Different approval decisions may arise from importance in economic parameters versus clinical/scientific implications or societal impact of the new technologies. Examples of clinical/scientific implications or societal impact of the new technologies include considerations for innovation, addressing unmet needs, and/or having a significant impact on life expectancy or quality of life. This is observable when we consider that the median and range of ICERs for T2DM technologies were lower than those for NSCLC technologies. Our findings suggest that treatments for a disease with a lower level of unmet need and severity (eg, T2DM) tend to have lower ICERs compared to a more severe disease with a higher level of unmet need (eg, NSCLC). However, only an informal comparison was made between median ICERs for these two disease states; our results should thus be interpreted with caution. The difference in the median ICERs may also be credited to vast differences in cost of manufacturing, research and development, and population characteristics, among other factors. These differences suggest that technologies associated with varying levels of unmet needs, severities, etc. may need to be evaluated against different thresholds.
To the best of our knowledge, this is the first summary of the landscape of ICER thresholds and provides insights into previously reported recommendations while also providing case studies of approval decisions across two HTA bodies. The targeted literature review approach inherently introduces a level of bias; however, our research questions were structured to directly address previously raised issues and to be the least susceptible to bias. Future research should consider evaluating the impact of alternative methodologies on the healthcare decision-making process.
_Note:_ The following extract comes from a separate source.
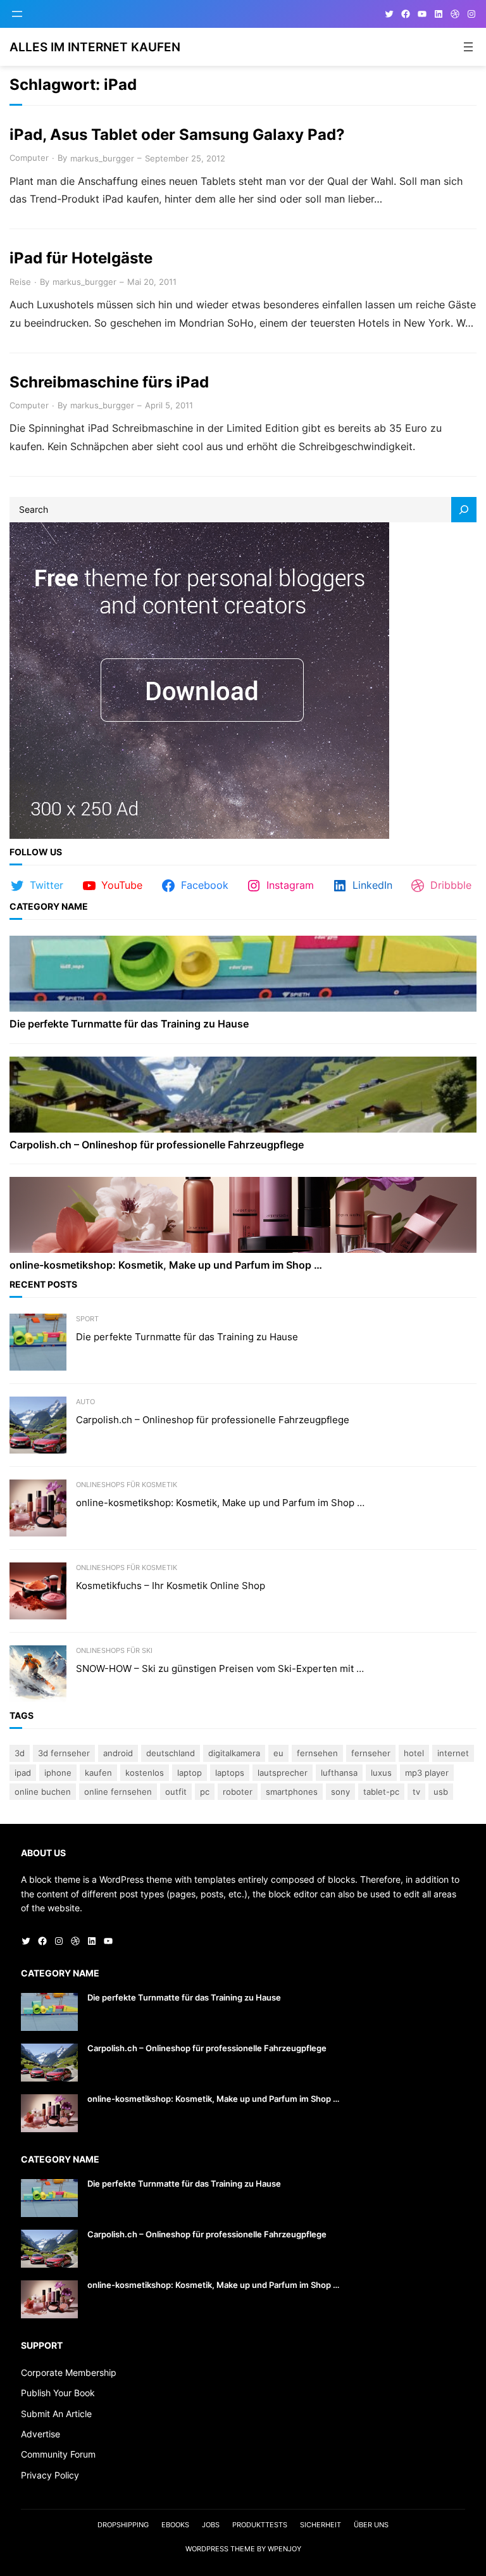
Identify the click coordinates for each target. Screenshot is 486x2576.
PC (204, 1792)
The future recommendations and expectations elucidated by previous researchers relating to the use of ICER thresholds in healthcare decision-making vary significantly. These recommendations and expectations set forth by researchers mainly point to the need for an update to the ICER threshold based on increase in budget, inflation, advancements in technology, and congruency with societal willingness-to-pay; as well as the establishment of multiple thresholds for varying situations. Studies suggest that ICERs are subjective to specific contexts at a specific time point and conditions; hence, they are inherently dynamic in nature, implying that ICER thresholds need to be updated regularly due to changing settings.2,27,44 Based on these findings, ICER thresholds appear to have a place within the HTA decision-making process but should be regularly updated to account for budgetary changes, inflation, advancements in technologies, and payer and societal willingness-to-pay. Additionally, decision-makers should reflect on the evidence that points toward the inclusion of factors other than cost-effectiveness, such as innovation, unmet need, disease severity, and target population size, when determining the “value” of a healthcare intervention.
1. Robinson R. Cost-effectiveness analysis. BMJ. 1993;307(6907):793-795.
2. Cleemput I, Neyt M, Thiry N, De Laet C, Leys M. Using threshold values for cost per quality-adjusted life-year gained in healthcare decisions. Int J Technol Assess Health Care. 2011;27(1):71-76. Published ahead of print on January 25, 2011.
3. Drummond MF, Sculpher MJ, Torrance GW, O’Brien BJ, Stoddart GL. Methods for the Economic Evaluation of Health Care Programmes, 3rd Edition. New York, NY: Oxford University Press; 2005.
4. Rocchi A, Menon D, Verma S, Miller E. The role of economic evidence in Canadian oncology reimbursement decision‐making: to lambda and beyond. Value Health. 2008;11(4):771-783.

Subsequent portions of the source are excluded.